Я произнес эти слова и подумал о том, что они звучат болезненным эхом обращенной ко мне мольбы Армана. Или тщетных уговоров Габриэль десять лет спустя.

– Твое приглашение звучит для меня гораздо более соблазнительно, чем ты можешь себе представить, – ответил он. – Однако если я пойду с тобой, то причиню тебе огромный вред. Потому что я буду всегда стоять между тобой и остальным миром. И изменить что-либо не в моих силах.

Я покачал головой и отвернулся. Меня переполняли печаль и горечь.

– Скажи мне, хочешь ли ты продолжить свое существование? Или ты хочешь, чтобы сбылись предсказания Габриэль?

– Я хочу продолжить.

– В таком случае ты должен уехать. Лет через сто, а быть может меньше, мы встретимся вновь. Меня уже не будет на этом острове. Я должен буду перевезти Тех, Кого Следует Оберегать, куда-нибудь в другое место. Но где бы я ни был и где бы ни был ты, я найду тебя. И тогда я буду тем, кто не захочет с тобой расставаться. Тогда уже я буду умолять тебя остаться со мной. Я полюблю твое общество и беседы с тобой, мне будет приятно просто смотреть на тебя, я стану восхищаться твоей выносливостью и жизненной силой, безрассудностью и отсутствием веры – словом, я буду любить все то, что так сильно люблю в тебе уже сейчас.

Я больше не в силах был слушать его, мне казалось, что я сейчас потеряю сознание. Я готов был умолять его, чтобы он позволил мне остаться.

– Неужели сейчас это совершенно невозможно? – спросил я. – Мариус, пожалуйста, подари мне только одну человеческую жизнь! Неужели ты не можешь это сделать?
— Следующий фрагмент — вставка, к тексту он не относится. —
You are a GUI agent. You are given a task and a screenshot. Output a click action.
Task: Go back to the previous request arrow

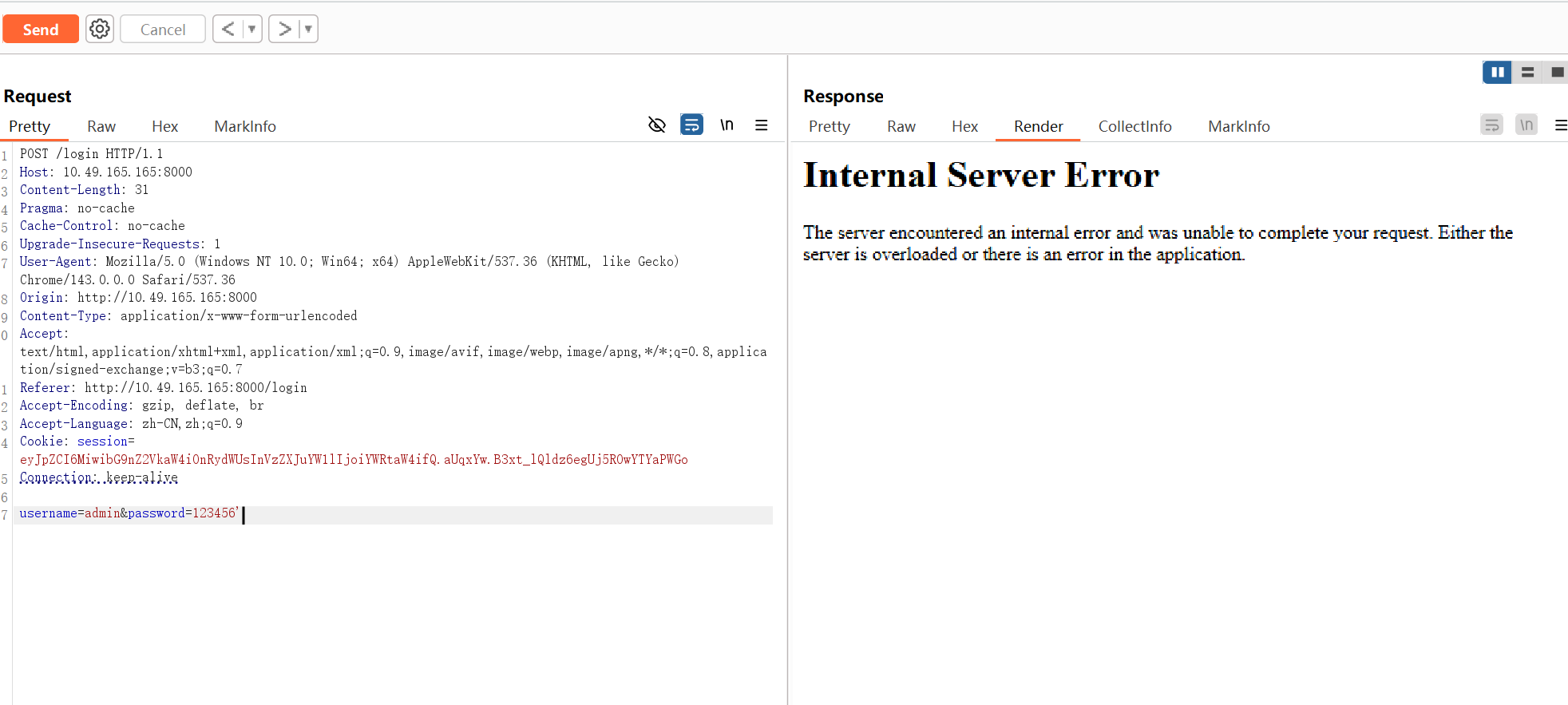228,30
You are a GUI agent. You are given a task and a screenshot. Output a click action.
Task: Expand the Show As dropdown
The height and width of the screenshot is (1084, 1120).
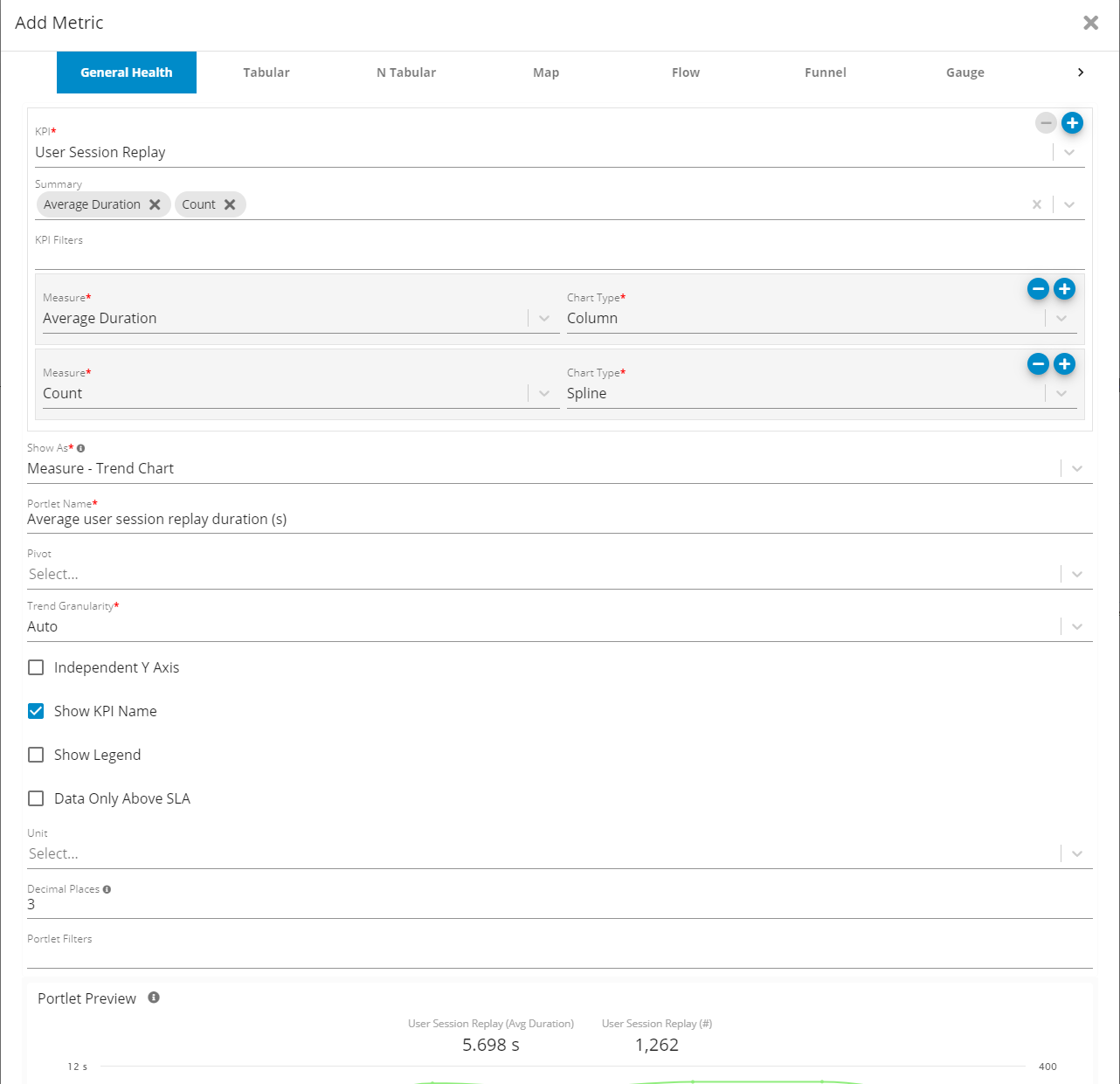[1076, 468]
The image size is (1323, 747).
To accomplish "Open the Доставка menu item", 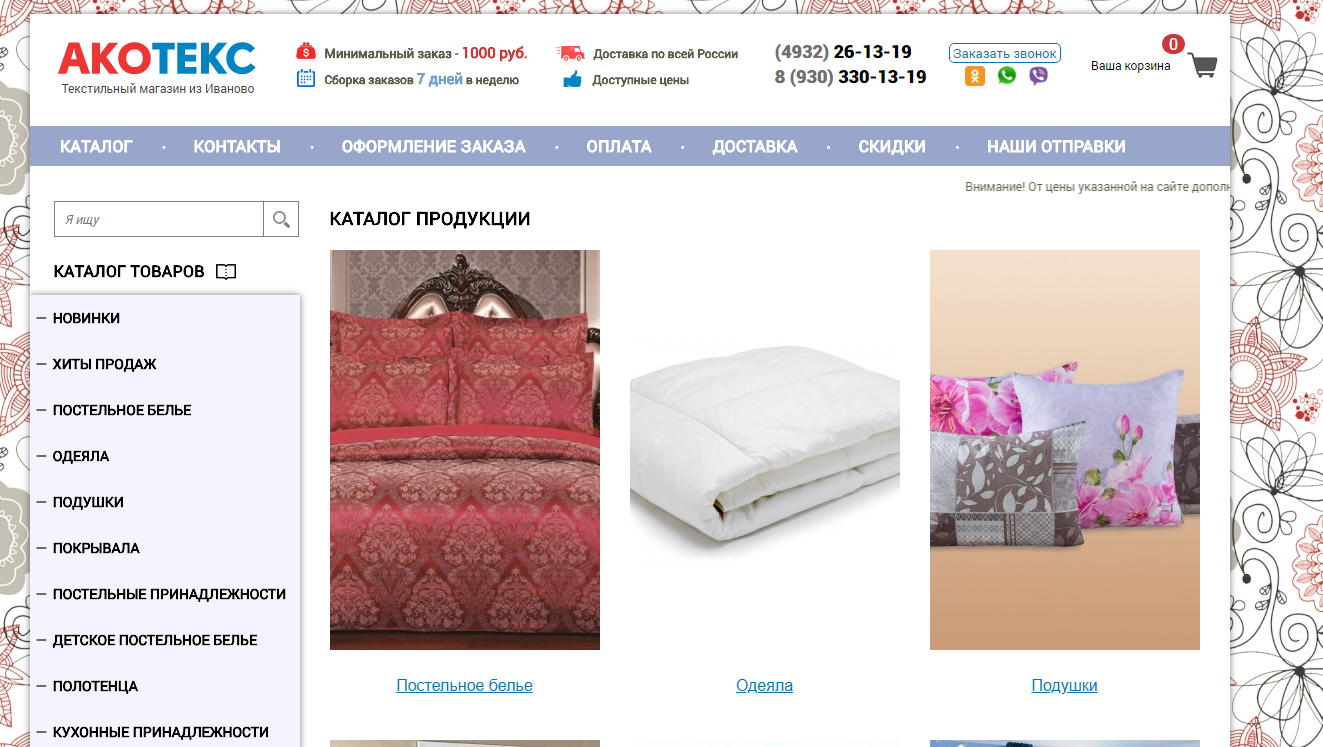I will point(755,147).
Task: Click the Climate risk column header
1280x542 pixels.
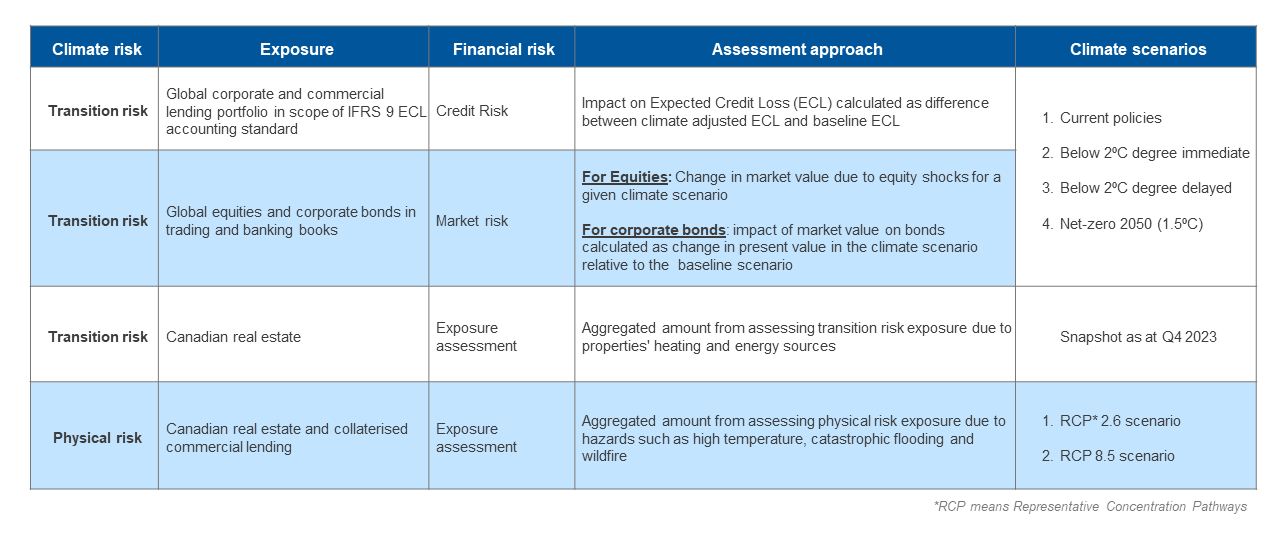Action: tap(97, 49)
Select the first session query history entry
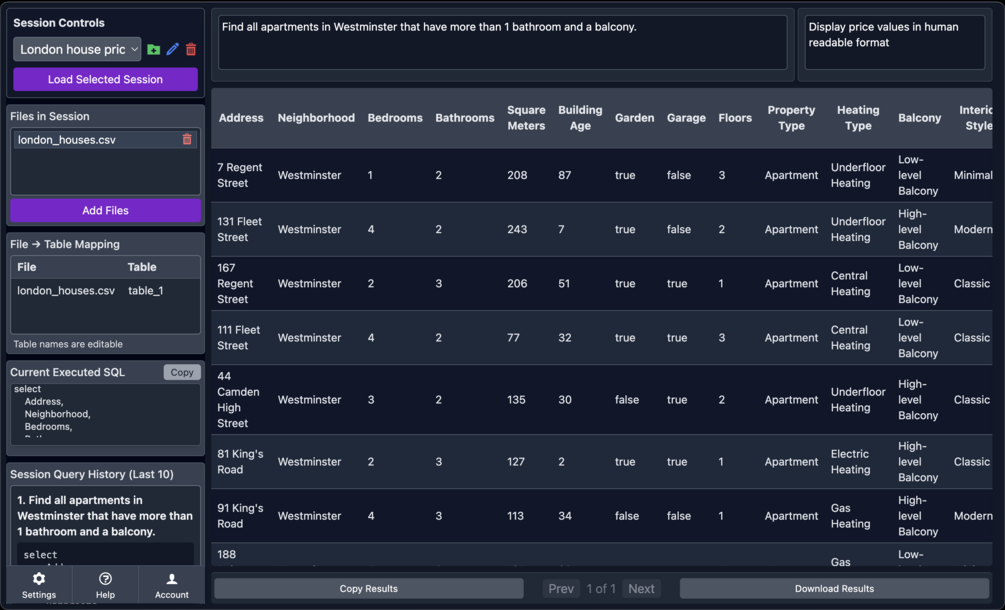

– Нет, – покачал головой он. – Я могу до бесконечности рассказывать тебе разного рода истории, но они никогда не заменят опыт реальной жизни. Поверь мне, я уже пытался избавить других от необходимости прожить реальную жизнь, однако ничего хорошего из этого не вышло. Я не в силах научить тому, чему учит жизнь. Я не должен был в столь раннем возрасте брать к себе Армана, и века, проведенные им в безумии и страданиях, до сих пор служат мне укором. Заставив его выйти и жить в современном Париже, ты сделал ему величайшее одолжение, но я боюсь, что для него это уже слишком поздно. Поверь мне, Лестат, это непременно должно случиться. Ты просто обязан прожить этот период человеческой жизни, ибо те, кто лишается его, чувствуют себя неудовлетворенными до тех пор, пока все-таки не получают возможность его прожить. Либо они погибают.

– А как же Габриэль?

– Габриэль успела прожить жизнь и даже почти умереть. У нее хватит сил, чтобы снова вернуться в этот мир тогда, когда она посчитает нужным сделать это. Либо она всегда будет ходить по его краю.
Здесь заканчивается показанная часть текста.